• Aim of the task
How would you turn the paragraph in the model router page below that begins "You don’t need to separately deploy" into a short bulleted list that keeps its main facts?

• Excerpted passage
---*---
How to use model router for Microsoft Foundry

Model router is a trained language model that selects the best large language model (LLM) to respond to a prompt in real time. It uses different preexisting models to deliver high performance and save on compute costs, all in one model deployment. To learn more about how model router works, its advantages, and limitations, see the Model router concepts guide. To understand the architecture and routing logic, see How model router works.

Supported models

You don’t need to separately deploy the supported LLMs for use with model router, with the exception of the Claude models. To use model router with your Claude models, first deploy them from the model catalog. The deployments will get invoked by Model router if they’re selected for routing.

Model router version	Format	Model	Version
`2025-11-18` (latest)	OpenAI OpenAI OpenAI OpenAI OpenAI OpenAI OpenAI OpenAI OpenAI OpenAI OpenAI OpenAI OpenAI OpenAI OpenAI OpenAI OpenAI DeepSeek DeepSeek OpenAI Meta xAI xAI Anthropic Anthropic Anthropic Anthropic Anthropic	`gpt-4.0` `gpt-4.0-mini` `gpt-4.1` `gpt-4.1-mini` `gpt-4.1-nano` `o4-mini` `gpt-5-nano` `gpt-5-mini` `gpt-5` `gpt-5-chat` `gpt-5.2` `gpt-5.2-chat` `gpt-5.3-chat` `gpt-5.4-nano` `gpt-5.4-mini` `gpt-5.4` `gpt-5.5` `Deepseek-V3.1`² `Deepseek-V3.2`² `gpt-oss-120b`² `Llama-4-Maverick-17B-128E-Instruct-FP8`² `grok-4`² `grok-4-fast-reasoning`² `claude-haiku-4-5`³ `claude-sonnet-4-5`³ `claude-opus-4-1`³ `claude-opus-4-6`³ `claude-opus-4-7`³	`2024-11-20` `2024-07-18` `2025-04-14` `2025-04-14` `2025-04-14` `2025-04-16` `2025-08-07` `2025-08-07` `2025-08-07` `2025-08-07` `2025-12-11` `2025-12-11` `2026-03-03` `2026-03-17` `2026-03-17` `2026-03-05` `2026-04-24` `1` `1` `1` `1` `1` `1` `20251001` `20250929` `20250805` `1` `1`
`2025-08-07`	OpenAI OpenAI OpenAI OpenAI OpenAI OpenAI OpenAI OpenAI	`gpt-4.1` `gpt-4.1-mini` `gpt-4.1-nano` `o4-mini` `gpt-5`¹ `gpt-5-mini` `gpt-5-nano` `gpt-5-chat`	`2025-04-14` `2025-04-14` `2025-04-14` `2025-04-16` `2025-08-07` `2025-08-07` `2025-08-07` `2025-08-07`
`2025-05-19`	OpenAI OpenAI OpenAI OpenAI	`gpt-4.1` `gpt-4.1-mini` `gpt-4.1-nano` `o4-mini`	`2025-04-14` `2025-04-14` `2025-04-14` `2025-04-16`

¹Requires registration.
²Model router support is in preview.
³Model router support is in preview. Requires deployment of model for use with Model router.

Deploy a model router model

Model router is packaged as a single Foundry model that you deploy. Start by following the steps in the resource deployment guide. To deploy programmatically without the portal, use the REST API examples in the deployment sections that follow.
---*---
• Information provided

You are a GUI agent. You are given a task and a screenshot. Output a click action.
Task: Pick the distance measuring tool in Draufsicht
---*---
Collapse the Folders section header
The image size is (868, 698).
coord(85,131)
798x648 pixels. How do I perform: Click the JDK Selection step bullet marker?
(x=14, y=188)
---*---
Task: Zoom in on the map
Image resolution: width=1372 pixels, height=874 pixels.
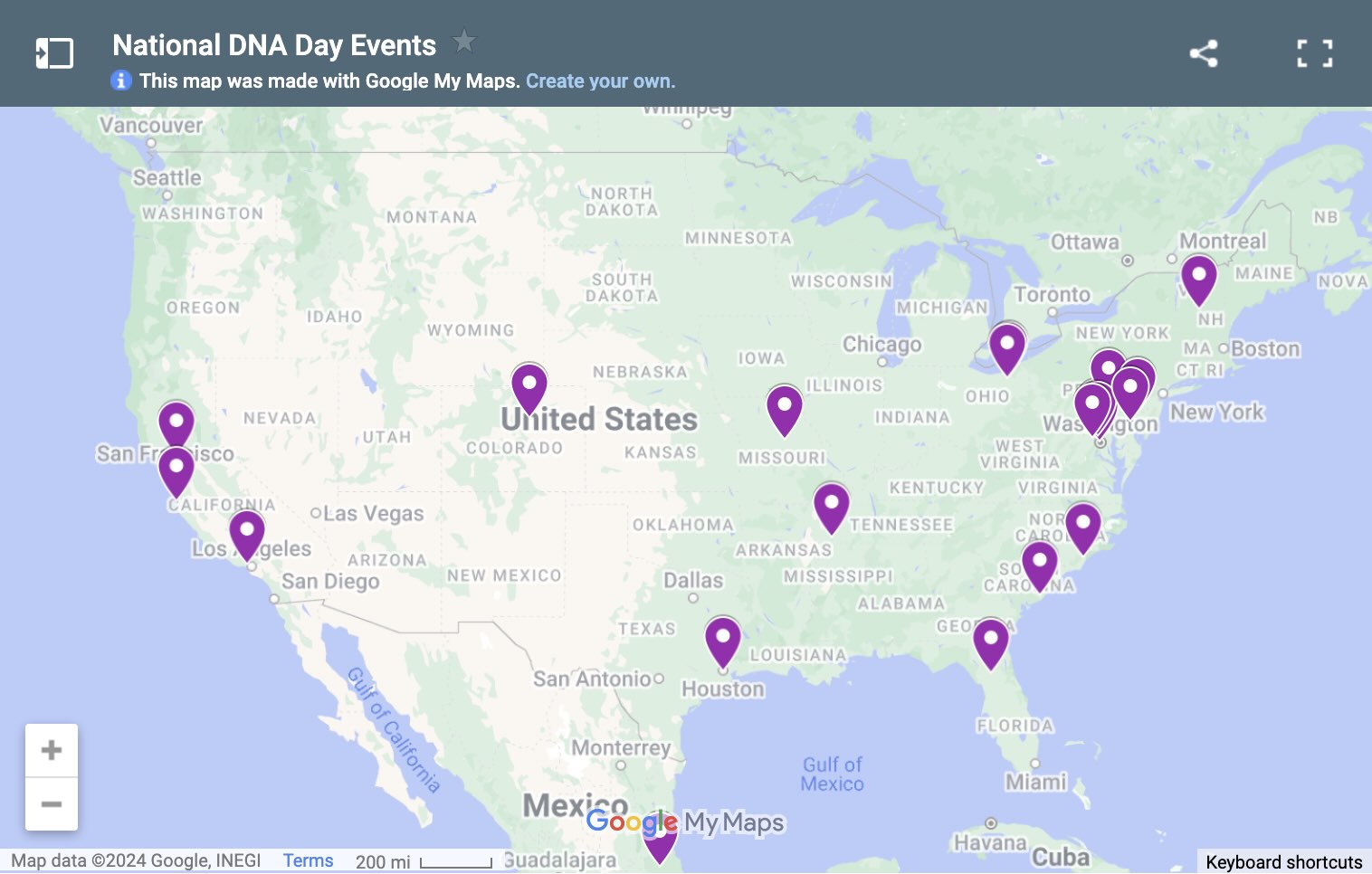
---*---
• Your solution
- Supported LLMs don't need a separate deployment to work with model router, except for Claude models.
- Claude models must first be deployed from the model catalog.
- Model router invokes those deployments when it selects them for routing.